Editorial note DOI:10.4126/FRL01-006444982
From Floppy Disks to 5-Star LOD: FAIR Research Infrastructure for NFDI4Culture DOI:10.4126/FRL01-006444986 presented by Tabea Tietz (FIZ Karlsruhe)
Use cases and benefits of persistent identifiers for dataset elements DOI:10.4126/FRL01-006444991 presented by Janete Saldanha Bach (GESIS – Leibniz Institute for the Social Sciences)
Ya2ro: A tool for creating Research Objects from minimum metadata DOI:10.4126/FRL01-006444984 presented by Daniel Garijo (Universidad Politécnica de Madrid)
Connecting data repositories and DMP tools using maDMPs DOI:10.4126/FRL01-006444985 presented by Tomasz Miksa (TU Wien & SBA Research)
Tailoring Documentation for Stakeholder Groups on the Example of a Dashboard DOI:10.4126/FRL01-006444987 presented by Jan Bernoth (University of Potsdam)
A metadata schema for machine-actionable Software Management Plans DOI:10.4126/FRL01-006444988 presented by Leyla Jael Castro (ZB MED)
Modelling three dimensions of provenance for wet-lab experiments: prospective, retrospective, and evolution DOI:10.4126/FRL01-006444990 presented by Sascha Genehr (University of Rostock)
Making Metadata FAIR Using Large Language Models DOI:10.4126/FRL01-006444995 presented by Sowmya S Sundaram (Stanford University)
About versioning ontologies or any digital object with clear semantics DOI:10.4126/FRL01-006444994 presented by María Poveda-Villalón (Universidad Politécnica de Madrid)
FAIR Research Object Assessment: A landscape analysis DOI:10.4126/FRL01-006444989 presented by Esteban Gonzalez (Universidad Politécnica de Madrid)
FAIR Data Management Workflow for MRI Data DOI:10.4126/FRL01-006444992 presented by Nicolas Blumenröhr (Karlsruhe Institute of Technology)
An Improved Questionnaire for FAIRness Characterization DOI:10.4126/FRL01-006444993 presented by Leonardo Guerreiro Azevedo (IBM Research)
Enhancing Reproducibility and Trustability in Intelligent Asset Management Systems for the Railway Domain DOI:10.4126/FRL01-006444996 presented by Mario Scrocca (Cefriel)

Book of abstracts

From Floppy Disks to 5-Star LOD: FAIR Research Infrastructure for NFDI4Culture

Authors: Tabea Tietz (0000-0002-1648-1684), Oleksandra Bruns (0000-0002-8501-6700), Linnaea Söhn (0000-0001-8341-1187), Julia Tolksdorf (0000-0002-0495-5897), Etienne Posthumus (0000-0002-0006-7542), Jonatan Jalle Steller (0000-0002-5101-5275), Heike Fliegl (0000-0002-7541-115X), Ebrahim Norouzi, Jörg Waitelonis (0000-0001-7192-7143), Torsten Schrade (0000-0002-0953-2818), Harald Sack (0000-0001-7069-9804)

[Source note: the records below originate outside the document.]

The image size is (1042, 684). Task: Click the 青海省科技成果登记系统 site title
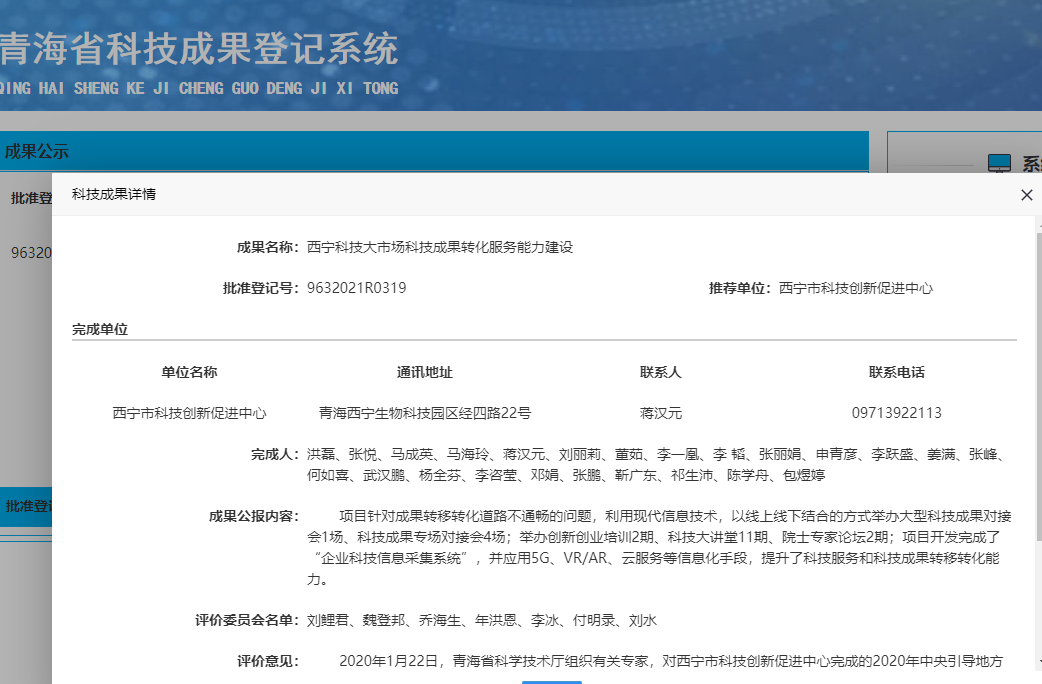click(x=199, y=49)
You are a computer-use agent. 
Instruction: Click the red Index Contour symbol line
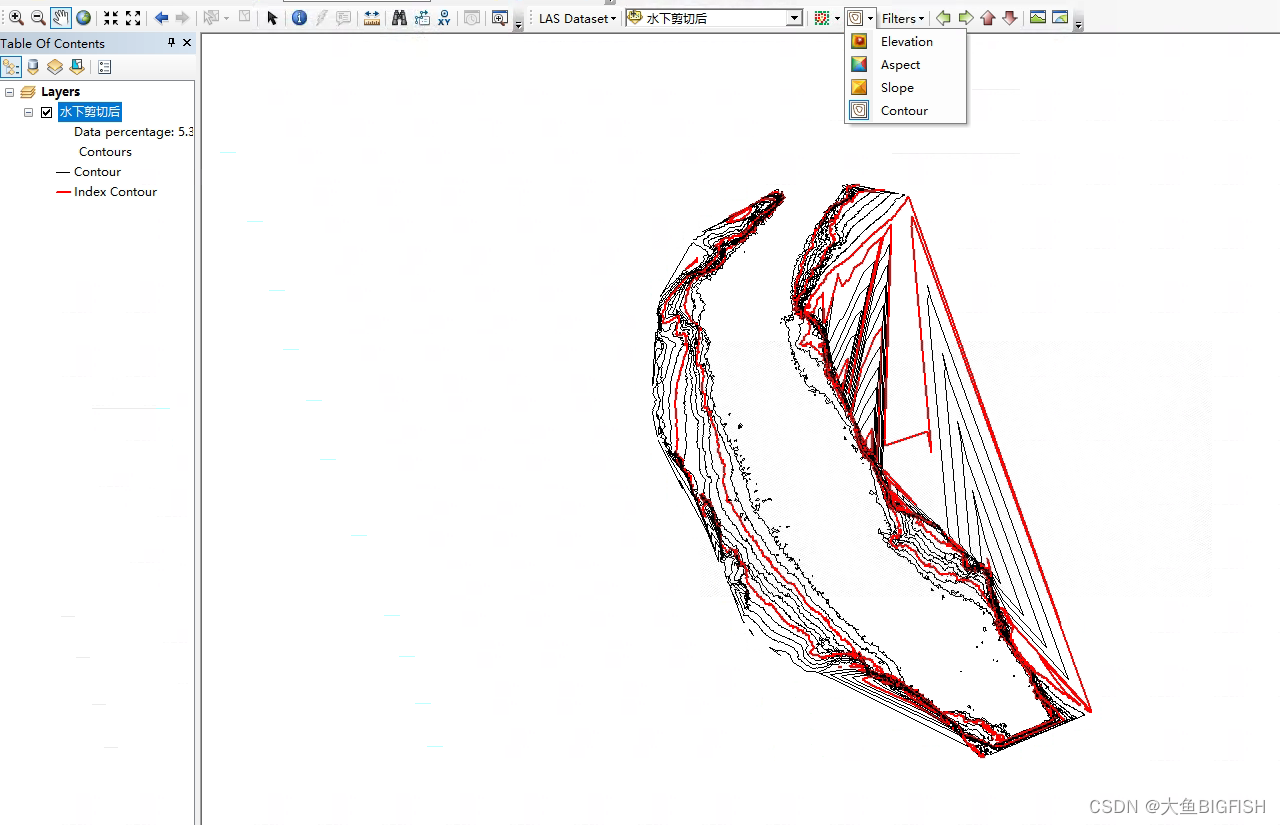click(63, 191)
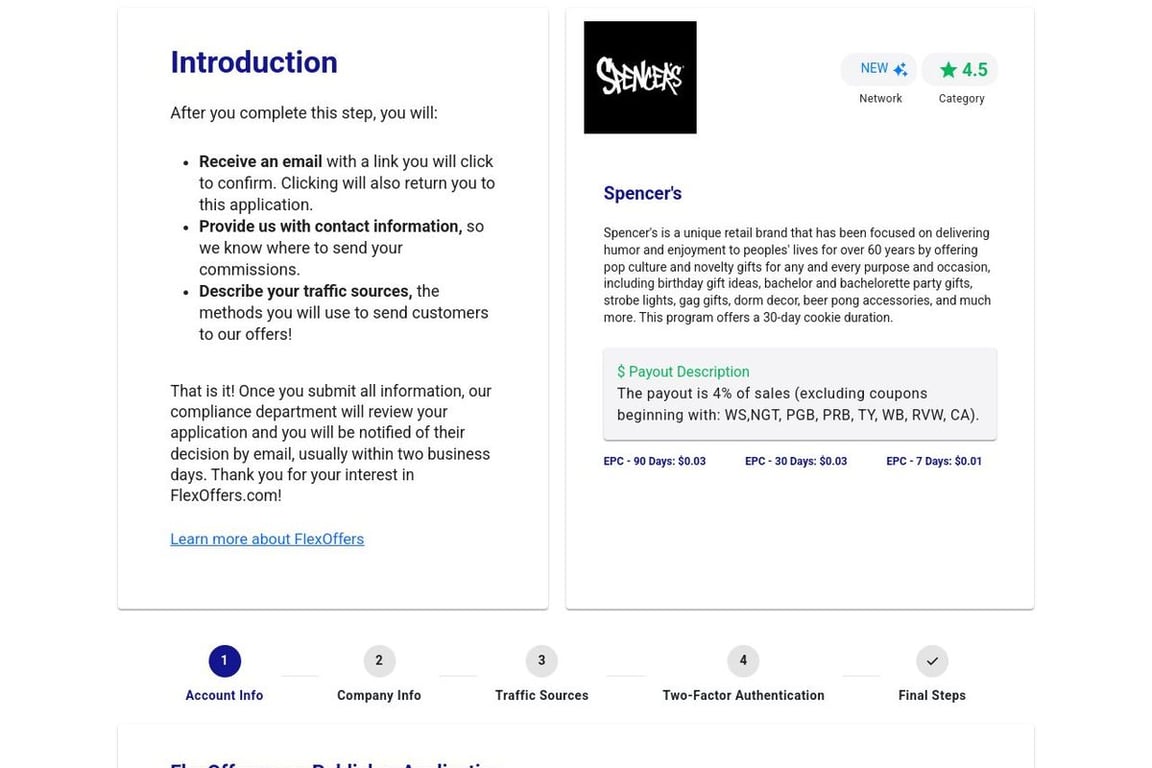
Task: Click the green star rating icon
Action: 948,70
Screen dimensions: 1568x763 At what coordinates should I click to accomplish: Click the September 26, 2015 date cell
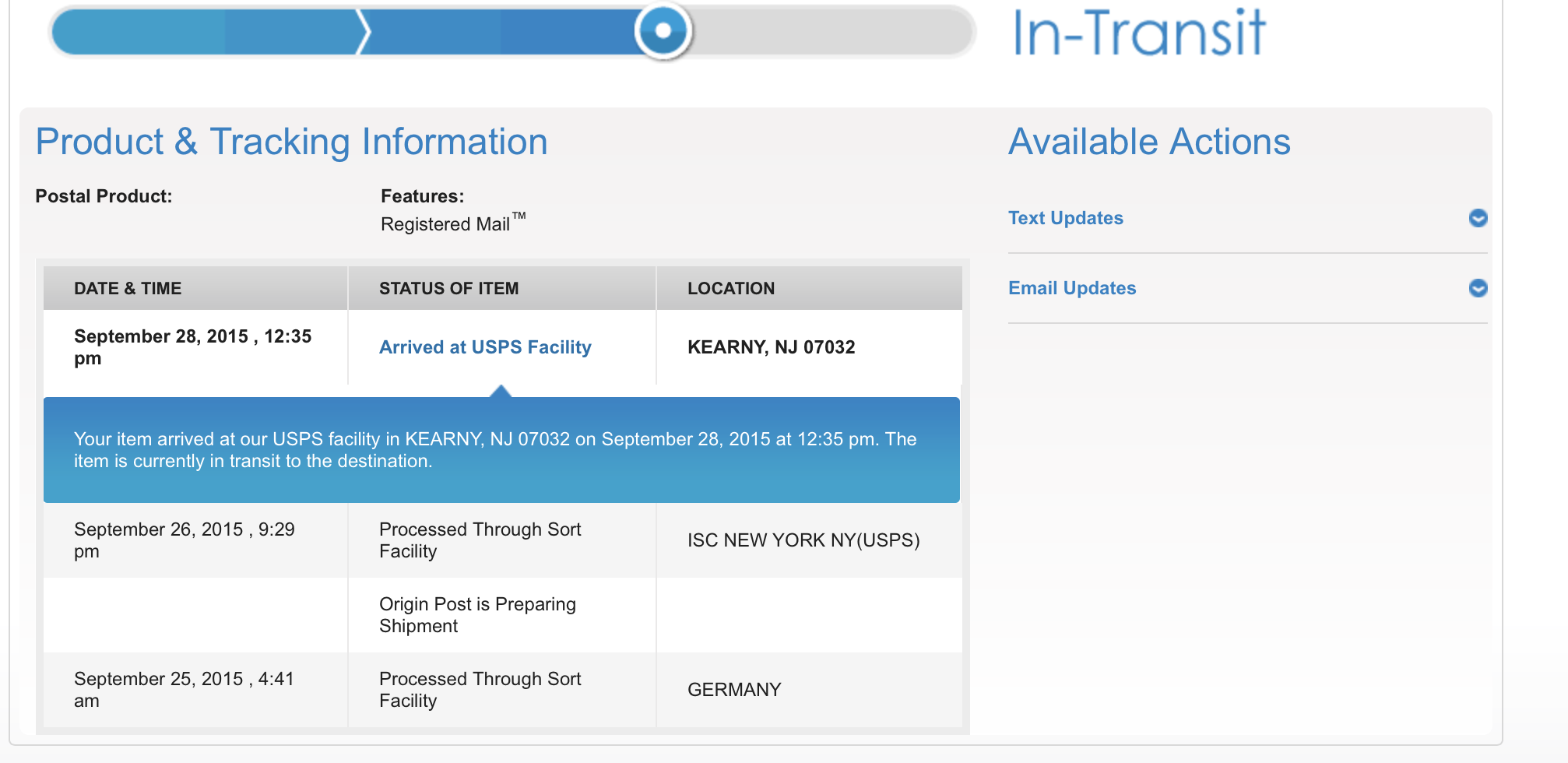click(x=184, y=540)
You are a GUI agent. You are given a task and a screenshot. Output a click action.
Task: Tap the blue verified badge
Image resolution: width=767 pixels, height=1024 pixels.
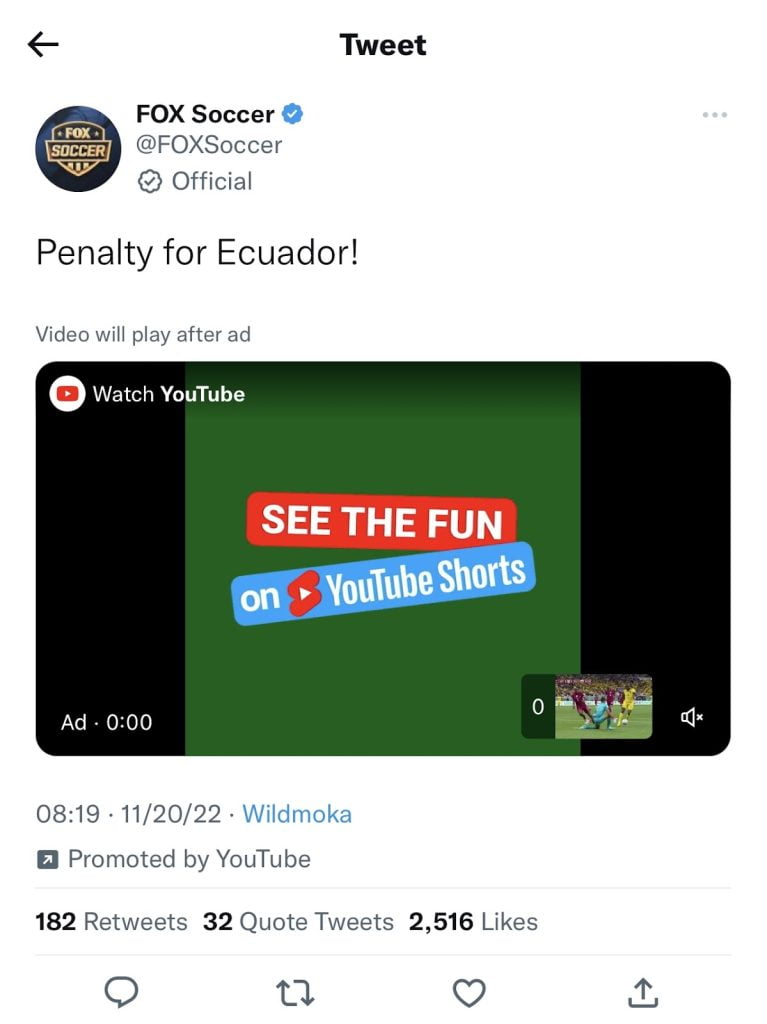coord(292,114)
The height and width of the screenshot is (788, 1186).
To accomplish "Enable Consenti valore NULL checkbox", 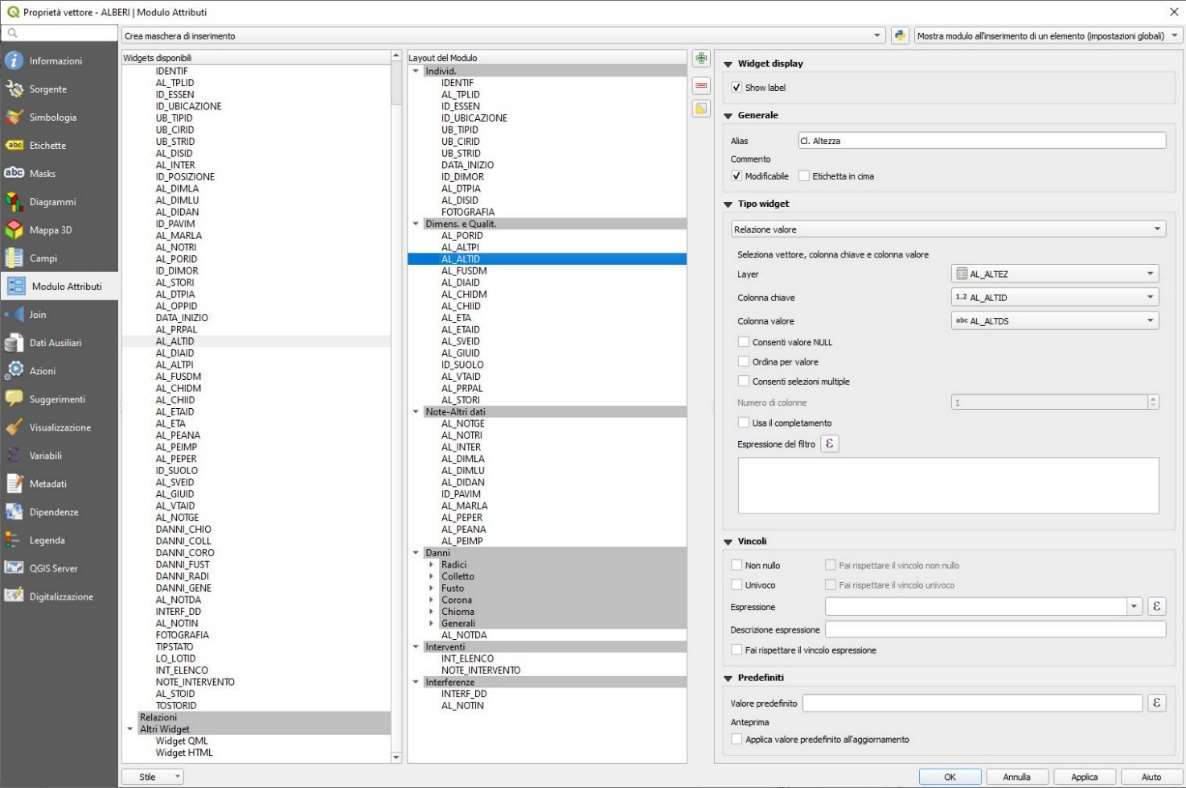I will (x=743, y=342).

Abstract: NFDI4Culture is establishing an infrastructure for research data on material and immaterial cultural heritage in the context of the German National Research Data Infrastructure (NFDI) in compliance with the FAIR principles. The NFDI4Culture Knowledge Graph is developed and integrated with the Culture Information Portal to aggregate diverse and isolated data from the culture research landscape and thereby increase the discoverability, interoperability and reusability of cultural heritage data. This paper presents the research data management strategy in the long-term project NFDI4Culture, which combines a CMS and a Knowledge Graph-based infrastructure to enable an intuitive and meaningful interaction with research resources in the cultural heritage domain.

Keywords: research data - knowledge graphs - Infrastructure - cultural heritage

Use cases and benefits of persistent identifiers for dataset elements

Authors: Janete Saldanha Bach [0000-0001-9011-5837], Claus-Peter Klas [0000-0002-7794-7716], Peter Mutschke [0000-0003-3517-8071]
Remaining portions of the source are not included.